The financial industry - as it is allowed to run in this country - has no good guys. Its catch-as-catch-can. On the topic of catching things; if anyone was really serious about breaking open the Wall Street fraud mess and seeing people go to jail, the prostitution angle is the back door to quick success. This activity is rampant on Wall Street and if you picked the right patsies at the bottom of the food chain they would sell out their insider, financial scamming bosses in a minute to stay out of jail. You'd have a line-up of the top guys in every firm in America.
Then we'd see some heads roll.
DRL
Having worked in the industry as an executive admin, I can attest to what Dennis is saying--carrying on with expensive international prostitutes is, unfortunately, quite common.
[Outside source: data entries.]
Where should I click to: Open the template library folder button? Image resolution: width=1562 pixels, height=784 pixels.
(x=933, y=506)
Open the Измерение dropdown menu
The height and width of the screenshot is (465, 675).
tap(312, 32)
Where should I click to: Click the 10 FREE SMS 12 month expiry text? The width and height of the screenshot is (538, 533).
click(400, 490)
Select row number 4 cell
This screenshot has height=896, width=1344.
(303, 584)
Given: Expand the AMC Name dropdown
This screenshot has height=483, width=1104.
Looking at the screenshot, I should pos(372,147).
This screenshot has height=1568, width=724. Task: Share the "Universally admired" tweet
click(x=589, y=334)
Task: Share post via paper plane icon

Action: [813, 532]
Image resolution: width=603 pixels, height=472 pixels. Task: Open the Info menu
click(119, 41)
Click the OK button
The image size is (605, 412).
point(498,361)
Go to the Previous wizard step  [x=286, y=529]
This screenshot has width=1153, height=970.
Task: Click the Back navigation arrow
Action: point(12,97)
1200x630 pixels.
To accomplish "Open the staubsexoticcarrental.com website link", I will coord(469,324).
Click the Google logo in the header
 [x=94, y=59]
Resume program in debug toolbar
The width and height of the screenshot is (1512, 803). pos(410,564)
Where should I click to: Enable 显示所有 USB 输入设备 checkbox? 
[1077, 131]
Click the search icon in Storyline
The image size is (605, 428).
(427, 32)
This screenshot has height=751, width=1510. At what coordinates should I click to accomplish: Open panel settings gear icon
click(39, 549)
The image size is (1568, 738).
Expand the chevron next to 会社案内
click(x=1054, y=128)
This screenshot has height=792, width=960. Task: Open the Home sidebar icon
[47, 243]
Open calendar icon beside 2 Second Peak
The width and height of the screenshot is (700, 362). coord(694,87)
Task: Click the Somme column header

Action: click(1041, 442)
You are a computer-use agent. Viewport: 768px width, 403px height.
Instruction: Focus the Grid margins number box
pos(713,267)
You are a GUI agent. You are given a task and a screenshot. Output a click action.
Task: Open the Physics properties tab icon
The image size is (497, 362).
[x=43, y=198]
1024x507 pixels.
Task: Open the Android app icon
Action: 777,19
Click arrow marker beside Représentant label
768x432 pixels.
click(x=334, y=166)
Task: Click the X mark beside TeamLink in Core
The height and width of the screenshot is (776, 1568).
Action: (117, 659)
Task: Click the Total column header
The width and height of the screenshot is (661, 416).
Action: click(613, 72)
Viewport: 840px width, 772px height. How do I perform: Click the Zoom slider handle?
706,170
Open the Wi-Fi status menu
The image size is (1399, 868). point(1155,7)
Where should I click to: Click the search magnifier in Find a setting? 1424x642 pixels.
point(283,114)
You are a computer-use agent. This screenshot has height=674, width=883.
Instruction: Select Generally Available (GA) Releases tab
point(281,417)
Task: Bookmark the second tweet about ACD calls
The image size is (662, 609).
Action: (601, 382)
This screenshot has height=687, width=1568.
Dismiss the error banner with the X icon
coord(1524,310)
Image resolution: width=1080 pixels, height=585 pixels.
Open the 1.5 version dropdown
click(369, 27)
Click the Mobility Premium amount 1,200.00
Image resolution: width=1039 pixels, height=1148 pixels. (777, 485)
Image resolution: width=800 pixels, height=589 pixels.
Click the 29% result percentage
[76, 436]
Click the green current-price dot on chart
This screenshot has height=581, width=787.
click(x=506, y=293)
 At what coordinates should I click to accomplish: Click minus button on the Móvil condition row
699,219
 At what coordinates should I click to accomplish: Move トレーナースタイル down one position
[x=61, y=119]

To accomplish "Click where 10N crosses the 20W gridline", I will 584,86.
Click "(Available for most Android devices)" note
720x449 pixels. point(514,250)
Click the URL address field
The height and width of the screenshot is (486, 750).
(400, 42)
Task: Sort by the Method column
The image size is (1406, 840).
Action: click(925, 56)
And the prostitution houses are very helpful in covering up for their clients in that when you swipe your credit card, all that show up is the name of a marketing research company...
and many of them are married...they are sociopaths--no conscious at all about what they do to their wives, or what they do to families all across America that are now struggling as a result of their greed driving our economy over the edge.
To anyone daring to take the time to read Mr. Harrington's words in his 78 page comment to the SEC, providing they have (at least) the reading acuity of a 5th grader, it becomes painfully obvious why Mr. Harrington was fired. His comments read like a desperate inferiority complexed little man deeply confused about his sexuality and little, to no, professional subject matter expertise.
The patience of Mother Teresa would surrender and sh*t can it after 2 sentences. One is reminded of an under achiever's term paper: A multisyllabic, repetitively overly ornamented and overly garnished study of shriveled pointlessness (see what I mean!).
The reason he became a "team leader", as most in corporate environments would atest, is that he could not do the work. He is a talker not a doer. He is, by any definition, an overly credentialed master of the art of delegation and, in his mind, a victim of those who lack the wisdom to see his true value.
Moody's problem is not so much the hoping to be Lame Stream CSPAN media queen Harrington's thin rhetoric. Moody's problem is why did they hire that creampie in the first place!
"me thinks the lady doth protest too much..."
that's a pretty passionate attack on Harrington--it sounds personal--do you know him?
Anon@3:56...
I repeat; there are no good guys.
One rat turning on another. We really need to see the whole thing collapse before we can start from scratch with new rules. The bums in charge now will never fix it on their own. Batten down the hatches and prepare for a shit storm.